Le parole di Michele Straniero messe in musica da Michele Gazich, Federico Sirianni: Domani Si Vive E Si Muore.
Quello di cui qui si parla non è solo un disco, peraltro molto bello, ma una “operazione culturale” di grande valore, che riporta alla ribalta quella straordinaria figura di intellettuale a tutto tondo che fu Michele Straniero. Non è certo questa la sede per ripercorrere la sua opera di ricercatore e “recuperatore” della tradizione musicale popolare italiana, culminata in quella fondamentale esperienza che fu Cantacronache, nella quale fu oltretutto capace di coinvolgere e aggregare alcuni dei più significativi intellettuali italiani dell’epoca, a cominciare da Italo Calvino e Umberto Eco. Alcuni anni fa suo nipote Giovanni scoprì fra le carte dello zio alcuni testi inediti e di cui non era neppure chiara la destinazione finale: testi per future canzoni? Poesie? Semplici pensieri messi per iscritto? Fatto sta che decise di coinvolgere due cantautori entrambi giustamente famosi – al di là delle diversità delle rispettive cifre stilistiche – proprio per il loro approccio particolarmente “poetico” alla scrittura di canzoni come Michele Gazich e Federico Sirianni.
Domani Si Vive E Si Muore
Il risultato finale è adesso questo disco, Domani Si Vive E Si Muore, che contiene otto canzoni su testi di Straniero, pur se in minima parte rielaborati per adattarli alla “metrica” della forma-canzone, più altri due brani – significativamente il primo e l’ultimo – a lui ispirati e in qualche modo a lui dedicati. Quello che viene fuori è il lato più intimo e personale di Straniero, come in quella Lettera Ai Genitori che Gazich canta con voce che a tratti si fa grido quasi “rabbioso” mentre Sirianni usa piuttosto la corda della malinconia. O come in Marta, deliziosa e quasi allegra canzone che si propone di “consolare” una ragazza che la vita ha contribuito ad intristire.

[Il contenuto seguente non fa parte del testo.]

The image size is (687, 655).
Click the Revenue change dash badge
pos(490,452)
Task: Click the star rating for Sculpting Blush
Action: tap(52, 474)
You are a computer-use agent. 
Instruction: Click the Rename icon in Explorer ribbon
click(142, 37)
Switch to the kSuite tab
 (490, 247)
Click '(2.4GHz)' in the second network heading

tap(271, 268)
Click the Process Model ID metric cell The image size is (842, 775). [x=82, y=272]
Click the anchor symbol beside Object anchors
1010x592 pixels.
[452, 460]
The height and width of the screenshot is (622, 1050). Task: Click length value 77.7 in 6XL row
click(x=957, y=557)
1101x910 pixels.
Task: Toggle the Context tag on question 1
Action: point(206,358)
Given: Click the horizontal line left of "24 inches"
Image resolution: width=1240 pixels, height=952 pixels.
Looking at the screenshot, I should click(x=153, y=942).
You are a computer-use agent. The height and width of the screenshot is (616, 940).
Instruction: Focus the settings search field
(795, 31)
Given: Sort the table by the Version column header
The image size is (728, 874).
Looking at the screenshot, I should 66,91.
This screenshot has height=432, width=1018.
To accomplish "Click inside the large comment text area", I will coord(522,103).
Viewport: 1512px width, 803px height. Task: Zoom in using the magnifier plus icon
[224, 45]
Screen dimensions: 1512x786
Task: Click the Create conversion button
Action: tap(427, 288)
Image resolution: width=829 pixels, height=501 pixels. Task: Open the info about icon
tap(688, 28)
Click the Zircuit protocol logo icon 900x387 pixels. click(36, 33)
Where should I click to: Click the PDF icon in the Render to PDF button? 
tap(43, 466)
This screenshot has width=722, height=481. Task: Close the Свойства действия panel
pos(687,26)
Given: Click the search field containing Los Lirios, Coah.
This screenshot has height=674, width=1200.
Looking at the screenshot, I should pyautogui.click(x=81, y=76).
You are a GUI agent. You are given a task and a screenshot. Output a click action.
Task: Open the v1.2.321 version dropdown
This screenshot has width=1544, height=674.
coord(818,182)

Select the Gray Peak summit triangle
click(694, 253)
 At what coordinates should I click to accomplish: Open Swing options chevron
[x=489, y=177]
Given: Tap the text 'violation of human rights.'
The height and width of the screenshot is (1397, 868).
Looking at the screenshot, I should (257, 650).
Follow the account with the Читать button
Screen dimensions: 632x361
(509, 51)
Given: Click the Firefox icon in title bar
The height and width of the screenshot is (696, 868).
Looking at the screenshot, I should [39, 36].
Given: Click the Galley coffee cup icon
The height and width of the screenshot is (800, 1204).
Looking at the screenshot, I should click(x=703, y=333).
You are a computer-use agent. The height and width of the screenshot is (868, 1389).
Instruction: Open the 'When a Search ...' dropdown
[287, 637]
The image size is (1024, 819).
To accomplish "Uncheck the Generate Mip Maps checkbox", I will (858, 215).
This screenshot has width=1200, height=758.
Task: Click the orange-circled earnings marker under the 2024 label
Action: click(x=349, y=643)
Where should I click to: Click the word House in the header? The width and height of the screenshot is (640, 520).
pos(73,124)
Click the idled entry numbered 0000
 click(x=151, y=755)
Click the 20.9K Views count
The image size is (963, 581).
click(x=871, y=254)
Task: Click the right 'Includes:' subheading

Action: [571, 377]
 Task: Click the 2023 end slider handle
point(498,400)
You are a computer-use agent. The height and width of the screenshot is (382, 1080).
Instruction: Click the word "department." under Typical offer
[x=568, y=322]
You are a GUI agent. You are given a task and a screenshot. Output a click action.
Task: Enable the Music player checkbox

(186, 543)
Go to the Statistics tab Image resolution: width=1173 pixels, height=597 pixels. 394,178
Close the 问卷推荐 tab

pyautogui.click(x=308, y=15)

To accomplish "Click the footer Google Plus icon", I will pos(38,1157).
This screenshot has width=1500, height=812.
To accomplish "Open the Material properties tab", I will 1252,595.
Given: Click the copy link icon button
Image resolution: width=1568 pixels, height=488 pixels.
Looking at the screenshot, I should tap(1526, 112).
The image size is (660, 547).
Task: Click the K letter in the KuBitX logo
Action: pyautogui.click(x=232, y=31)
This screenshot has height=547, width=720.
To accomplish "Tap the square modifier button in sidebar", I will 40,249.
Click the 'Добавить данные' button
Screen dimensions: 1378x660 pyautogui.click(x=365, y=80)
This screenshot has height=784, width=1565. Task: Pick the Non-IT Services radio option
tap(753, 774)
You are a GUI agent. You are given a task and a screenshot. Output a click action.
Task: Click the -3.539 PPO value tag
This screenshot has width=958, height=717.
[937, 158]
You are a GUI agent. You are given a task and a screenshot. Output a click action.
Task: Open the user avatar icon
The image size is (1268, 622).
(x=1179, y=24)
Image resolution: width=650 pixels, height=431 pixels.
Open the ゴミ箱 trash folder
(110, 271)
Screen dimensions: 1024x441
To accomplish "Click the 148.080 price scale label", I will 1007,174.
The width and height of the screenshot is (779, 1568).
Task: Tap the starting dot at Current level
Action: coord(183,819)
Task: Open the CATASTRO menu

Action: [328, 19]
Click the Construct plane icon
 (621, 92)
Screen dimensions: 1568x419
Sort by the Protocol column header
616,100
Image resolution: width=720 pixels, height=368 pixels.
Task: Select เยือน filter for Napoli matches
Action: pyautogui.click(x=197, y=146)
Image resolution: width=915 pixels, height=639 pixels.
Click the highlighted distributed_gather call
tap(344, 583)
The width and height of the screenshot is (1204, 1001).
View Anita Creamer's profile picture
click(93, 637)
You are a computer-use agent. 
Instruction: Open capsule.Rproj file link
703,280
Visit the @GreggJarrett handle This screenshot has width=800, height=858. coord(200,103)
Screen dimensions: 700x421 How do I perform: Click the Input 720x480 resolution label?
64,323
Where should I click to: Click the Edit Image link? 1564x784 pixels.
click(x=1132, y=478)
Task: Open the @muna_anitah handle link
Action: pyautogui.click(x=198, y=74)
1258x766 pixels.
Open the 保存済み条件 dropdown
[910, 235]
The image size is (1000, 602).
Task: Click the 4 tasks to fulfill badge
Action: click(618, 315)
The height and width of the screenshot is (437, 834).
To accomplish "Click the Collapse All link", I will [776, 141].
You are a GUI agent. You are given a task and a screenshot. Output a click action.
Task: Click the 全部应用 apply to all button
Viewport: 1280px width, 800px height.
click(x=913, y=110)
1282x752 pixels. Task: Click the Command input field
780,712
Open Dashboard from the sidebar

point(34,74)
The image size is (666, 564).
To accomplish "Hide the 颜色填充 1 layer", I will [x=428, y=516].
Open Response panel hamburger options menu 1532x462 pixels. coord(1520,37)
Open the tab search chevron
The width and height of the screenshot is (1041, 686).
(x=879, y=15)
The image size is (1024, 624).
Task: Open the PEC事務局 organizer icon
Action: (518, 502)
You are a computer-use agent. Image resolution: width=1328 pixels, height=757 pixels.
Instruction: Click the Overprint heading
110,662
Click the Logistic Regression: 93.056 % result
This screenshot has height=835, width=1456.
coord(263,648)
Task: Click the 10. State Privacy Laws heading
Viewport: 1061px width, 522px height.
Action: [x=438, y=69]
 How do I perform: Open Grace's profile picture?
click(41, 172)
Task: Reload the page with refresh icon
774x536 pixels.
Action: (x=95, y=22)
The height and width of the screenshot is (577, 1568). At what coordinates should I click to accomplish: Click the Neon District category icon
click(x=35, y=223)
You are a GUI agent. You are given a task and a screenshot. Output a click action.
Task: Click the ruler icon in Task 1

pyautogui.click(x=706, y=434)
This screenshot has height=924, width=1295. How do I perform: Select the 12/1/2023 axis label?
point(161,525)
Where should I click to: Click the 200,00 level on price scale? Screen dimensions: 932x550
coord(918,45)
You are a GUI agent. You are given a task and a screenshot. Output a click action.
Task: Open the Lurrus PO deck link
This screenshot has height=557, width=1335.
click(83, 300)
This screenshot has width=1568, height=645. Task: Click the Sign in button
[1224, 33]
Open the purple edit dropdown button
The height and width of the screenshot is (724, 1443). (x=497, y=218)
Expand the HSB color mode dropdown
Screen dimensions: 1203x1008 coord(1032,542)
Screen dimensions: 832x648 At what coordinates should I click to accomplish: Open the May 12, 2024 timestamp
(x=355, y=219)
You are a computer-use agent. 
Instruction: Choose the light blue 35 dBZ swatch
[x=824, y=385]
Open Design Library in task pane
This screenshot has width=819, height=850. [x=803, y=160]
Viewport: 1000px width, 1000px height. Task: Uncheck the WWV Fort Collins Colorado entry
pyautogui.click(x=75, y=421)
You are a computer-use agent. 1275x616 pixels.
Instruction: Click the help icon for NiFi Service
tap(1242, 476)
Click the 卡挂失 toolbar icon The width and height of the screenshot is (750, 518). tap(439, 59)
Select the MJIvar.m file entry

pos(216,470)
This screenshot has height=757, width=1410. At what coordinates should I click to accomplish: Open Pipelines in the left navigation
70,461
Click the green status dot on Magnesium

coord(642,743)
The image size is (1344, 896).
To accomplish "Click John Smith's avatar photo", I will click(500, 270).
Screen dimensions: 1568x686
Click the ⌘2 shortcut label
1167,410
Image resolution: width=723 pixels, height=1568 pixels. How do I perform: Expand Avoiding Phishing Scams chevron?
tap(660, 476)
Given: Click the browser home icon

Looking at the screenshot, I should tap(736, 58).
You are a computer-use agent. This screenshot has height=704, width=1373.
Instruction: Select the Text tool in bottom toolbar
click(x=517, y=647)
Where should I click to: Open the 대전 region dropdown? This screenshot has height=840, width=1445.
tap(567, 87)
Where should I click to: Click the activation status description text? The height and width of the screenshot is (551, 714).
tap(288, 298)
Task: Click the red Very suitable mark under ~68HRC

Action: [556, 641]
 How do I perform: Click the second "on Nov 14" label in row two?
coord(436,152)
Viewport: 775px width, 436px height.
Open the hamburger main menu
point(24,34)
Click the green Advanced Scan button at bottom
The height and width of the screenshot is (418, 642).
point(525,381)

https://youtu.be/HQYd8G728Yw
Ma erano tempi in cui era difficile separare il “personale” dal “politico” – e forse non sarebbe male se tornassero – e così ecco i ritratti familiari di Le Case, Le Strade, La Gente sotto «un cielo pesante che sa di lamiera … la terra che geme e dà il giorno e la sera», o la quasi tenera invettiva di Da Un Cielo Umano.
Un inizio e una fine che meritano attenzione
Ogni canzone meriterebbe una menzione e un’analisi, ma lo spazio è tiranno; non si può però evitare di spendere qualche parola proprio sui due pezzi che aprono e chiudono il disco, evidente testimonianza della “serietà” e dell’affetto col quale i due musicisti-poeti hanno affrontato il lavoro. In Ho Incontrato Michele Straniero si immagina un incontro e un dialogo con quest’ultimo, cantato anche da Gualtiero Bertelli con la voce di uno che sembra appena uscito dall’osteria dopo essersi fatto un’ombra di bianco (sia chiaro, non è certo una critica ma un valore aggiunto!). Danzacronaca è invece una sorta di allegra danza macabra in cui si immagina Straniero guidare un corteo popolato dai suoi sodali o comunque da personaggi a lui in qualche modo affini e assimilabili: da Eco a Calvino, da Dolci a De André, da Gaber a quel Franco Lucà che forse più di tutti condivise con lui l’esperienza di Cantacronache.
Gli ospiti di di Michele Gazich e Federico Sirianni
Musicalmente il disco si avvale di una strumentazione spartana e di arrangiamenti semplici quanto raffinati, con Gazich che si affida al suo violino e Sirianni alla chitarra acustica mentre i due si spartiscono il pianoforte. Sul violino di Gazich ho già scritto e non serve aggiungere altro, se non che la sovraincisione di viola e violino in Il Corridoio Del Nautilus merita un ascolto particolarmente attento. Non mancano nei singoli brani collaborazioni eccellenti: Marco Lamberti, storico inseparabile collaboratore di Gazich dismette quasi sempre l’abituale chitarra acustica per imbracciare spesso il basso e il banjo con cui dà al brano iniziale un sapore quasi country. Giovanna Famulari presta violoncello e voce nel brano finale mentre Maurizio Bettelli interviene in alcuni brani con la sua armonica e Andrea Del Favero fa altrettanto col suo organetto. Impossibile poi non citare gli “illustri” inserti vocali di Giovanna Marini, Alessio Lega e Moni Ovadia. Un disco che non è solo un disco, ma nondimeno è un gran bel disco.